The team were treading new waters for a company this size, and Burke was initially skeptical of the concept when joining in 2014:  

Burke points out that the model has worked to InVision’s advantage: “We’re not tied down by location, notably when bringing in new talent, we really can get the very best from any zip code.”

What’s more, the freedom and flexibility that InVision’s model gives employees is remarkable. Whether it’s an engineer who had the ability to leave his apartment and travel the world, stopping in a new country every month, or the new mom who has found the time to balance work and family because she doesn’t have to go into an office everyday.  

Saving on the capital costs of running an office has also allowed the company to invest further than the average company on benefits and rewards:

“Whether it’s Starbucks for every employee, gym memberships or home office allowance, we want everyone to have a great sense of work-life balance and to feel valued.”

The team also use the rewards tool, Bonusly,  where employees can give mini cash rewards to anyone in the company every month. “It might sound small, but the peer-based employee recognition is really meaningful, especially when you don’t see your coworkers everyday,” Burke says.

And the results show that it’s working, the company ranks as one of the top places to work and a Glassdoor rating of 4.5 out of 5.

Just one of the many recent reviews seem to back this up, with one of the sales employees stating:

“I started with InVision earlier this year, and when I did, I was skeptical, working from home as an extrovert. I will never have work life balance like this in my life again. I have the luxury to work at home, in a Starbucks, in the London WeWork, anywhere I feel comfortable.”

Growth into Australia

As the team looks to expand internationally, they are starting with an Australian operation because of their strong organic support base in the region.  
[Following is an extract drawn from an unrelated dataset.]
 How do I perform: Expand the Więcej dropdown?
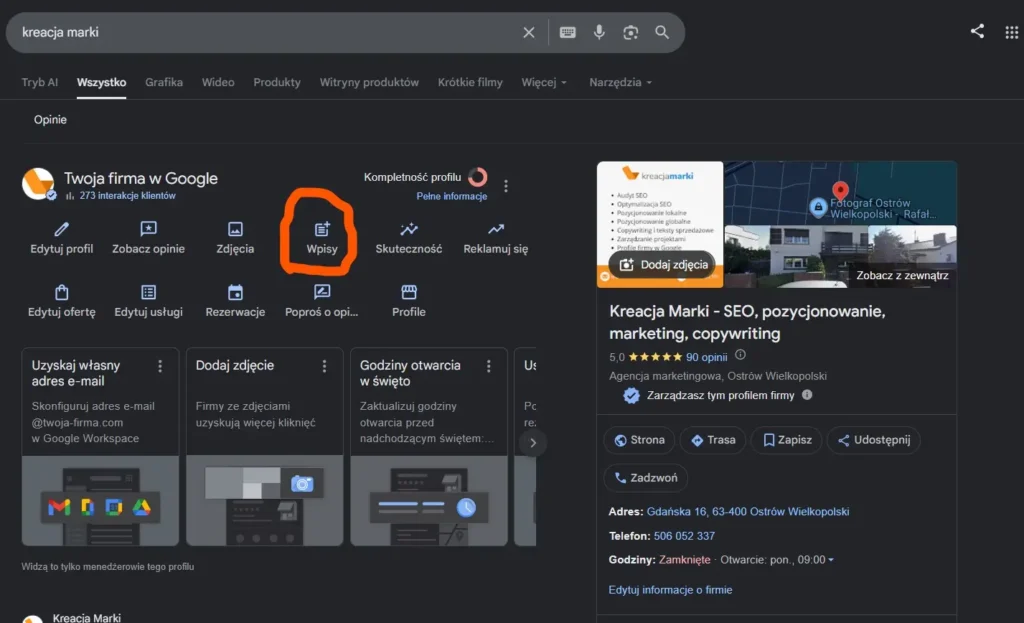click(544, 82)
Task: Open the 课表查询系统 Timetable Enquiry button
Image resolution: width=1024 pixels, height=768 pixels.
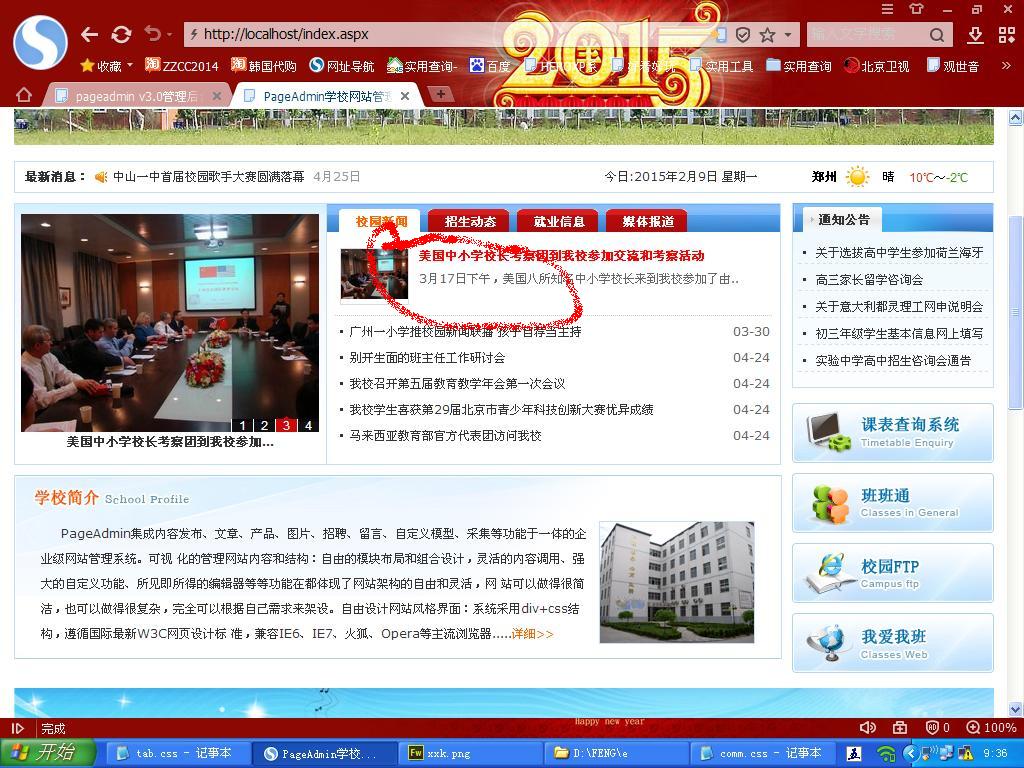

This existing user base makes it a lot easier for a remote based team to hit the ground running and achieve success quickly:

“We have existing customers here, and strong partner relationships with companies like Atlassian. Australia has an incredibly vibrant market, and is becoming an emerging design hub,” said Burke.

In Australia, InVision already has a few local product folks; now Burke is looking to hire sales and customer success employees as foundational members of the customer-facing team before the end of 2017, with the goal of growing that number significantly over the course of 2018.

New Recruits

As any growing tech company knows, early recruits are essential when launching into a new market. Burke will focus his search on two aspects, experience and culture fit, in what he sees as an opportunity that doesn’t come around often for local talent:

“We’d love to have some people who have been in this high-velocity environment before, a design background or interest is also great, but that’s sometimes hard to find in salespeople. Culturally, you have to be proactive in this environment – you have to be company and team first, have a good sense of work-life balance and ultimately want to have fun.”

The bar is set high but Ryan Burke, after spending over 3 years with Invision, believes that it’s going to be worth the move.

“It’s going to be a fun ride joining at this time, a real career-defining opportunity and we want people who see that.”